Currencies were volatile on Friday, but with little net change other than the JPY. The Euro was skewed by economic data, falling to 1.0130 after the dire European PMIs before rebounding from the equally weak US surveys. The euro ended little changed on the day, just above 1.02. The JPY was the main driver of the currency market, with USD/JPY falling almost 1% to around 136 as the sharp drop in US bond rates narrowed the interest rate differential between Japan and the US. -United. The NZD hit 0.63 on Friday night for the first time in nearly a month before falling back to 0.6250, little changed on the day. The story of the week was for USD weakness (BBDXY -1%), albeit after what was a very strong run that saw it hit multi-year highs.

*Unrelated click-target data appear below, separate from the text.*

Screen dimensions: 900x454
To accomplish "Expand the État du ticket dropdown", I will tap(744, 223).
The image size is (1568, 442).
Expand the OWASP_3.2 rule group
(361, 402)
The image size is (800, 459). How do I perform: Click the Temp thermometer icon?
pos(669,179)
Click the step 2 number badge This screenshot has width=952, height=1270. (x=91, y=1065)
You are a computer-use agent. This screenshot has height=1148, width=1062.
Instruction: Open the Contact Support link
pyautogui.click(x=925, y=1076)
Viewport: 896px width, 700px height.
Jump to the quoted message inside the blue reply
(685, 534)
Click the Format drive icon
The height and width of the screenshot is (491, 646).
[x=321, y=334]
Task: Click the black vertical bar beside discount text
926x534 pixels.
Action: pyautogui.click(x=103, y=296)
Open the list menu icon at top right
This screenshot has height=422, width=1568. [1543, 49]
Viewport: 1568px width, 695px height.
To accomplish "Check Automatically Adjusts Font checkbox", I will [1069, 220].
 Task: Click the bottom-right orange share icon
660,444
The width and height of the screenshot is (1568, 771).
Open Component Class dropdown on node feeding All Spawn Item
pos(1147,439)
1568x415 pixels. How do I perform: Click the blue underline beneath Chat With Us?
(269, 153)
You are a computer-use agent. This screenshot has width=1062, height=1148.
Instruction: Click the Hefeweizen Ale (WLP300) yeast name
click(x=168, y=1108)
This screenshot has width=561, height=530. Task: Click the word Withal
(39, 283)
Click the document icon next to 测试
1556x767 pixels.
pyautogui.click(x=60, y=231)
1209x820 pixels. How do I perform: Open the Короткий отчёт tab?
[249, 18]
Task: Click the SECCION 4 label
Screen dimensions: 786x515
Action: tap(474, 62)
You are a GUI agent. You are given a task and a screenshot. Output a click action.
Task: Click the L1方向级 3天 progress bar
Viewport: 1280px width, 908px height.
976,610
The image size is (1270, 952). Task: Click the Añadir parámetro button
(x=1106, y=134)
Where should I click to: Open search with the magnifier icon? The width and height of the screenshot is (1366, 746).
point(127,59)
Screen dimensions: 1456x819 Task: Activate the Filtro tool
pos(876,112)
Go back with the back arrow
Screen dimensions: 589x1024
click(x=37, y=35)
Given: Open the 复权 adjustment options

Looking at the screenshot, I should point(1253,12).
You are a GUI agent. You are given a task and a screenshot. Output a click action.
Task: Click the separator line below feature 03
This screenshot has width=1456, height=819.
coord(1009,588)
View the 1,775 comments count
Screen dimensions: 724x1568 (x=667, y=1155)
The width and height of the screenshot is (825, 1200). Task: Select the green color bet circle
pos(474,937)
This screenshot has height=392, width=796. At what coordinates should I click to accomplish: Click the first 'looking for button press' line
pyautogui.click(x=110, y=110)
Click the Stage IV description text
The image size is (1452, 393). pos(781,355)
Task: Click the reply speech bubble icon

Separately, Russia and Ukraine have signed an agreement to allow grain shipments from Ukraine to pass through the Black Sea. US wheat futures plunged nearly 6% and are now trading below levels seen just before Russia invaded Ukraine. Note Russia has since raided the Ukrainian port of Odessa, casting doubt on whether the deal will hold. Food prices have been one of many factors contributing to skyrocketing inflation around the world.
Falling global bond rates ricocheted off the New Zealand market on Friday, sending swap rates down 7-10 basis points across the curve. The market started to reduce expectations for RBNZ rate hikes in line with the trend in offshore markets. The market now sees around a 30% chance of a 75bp rise in the RBNZ next month, up from more than 50% immediately after New Zealand’s higher-than-expected CPI was released earlier this week. last. The market is poised for further significant New Zealand rate cuts today, with the implied yield on the Australian 10-year bond futures contract around 15 basis points lower than at the close of the New Zealand market.
Not much on the agenda tonight, just the IFO survey of German companies, although market interest is likely to be limited given the most-watched PMIs were released on Friday. .
Beyond tonight, it’s another big week ahead offshore. The centerpiece is Thursday night’s FOMC meeting, the Fed now expects it to hike its cash rate by 75 basis points for the second meeting in a row, although the focus is likely to be on how whose President Powell outlines the policy outlook amid the downturn. in activity indicators. US GDP is released in the US, with the market looking for moderate quarterly growth of just 0.5% (annualized). Note that the Atlanta Fed’s GDPNow estimate points to negative growth in the second quarter, which would see the US entering a “technical recession”. Probably the most important US data point is Friday’s employment cost index, the most comprehensive measure of wage growth. Elsewhere, Australia is seeing the all-important CPI release, with the market expecting headline annual inflation to hit 6.3% and core inflation to hit 4.7% y/y, well above the top of the RBA’s 2-3% target range. Domestically, the ANZ Business and Consumer Confidence Indexes were released, with both likely to show that confidence remains depressed.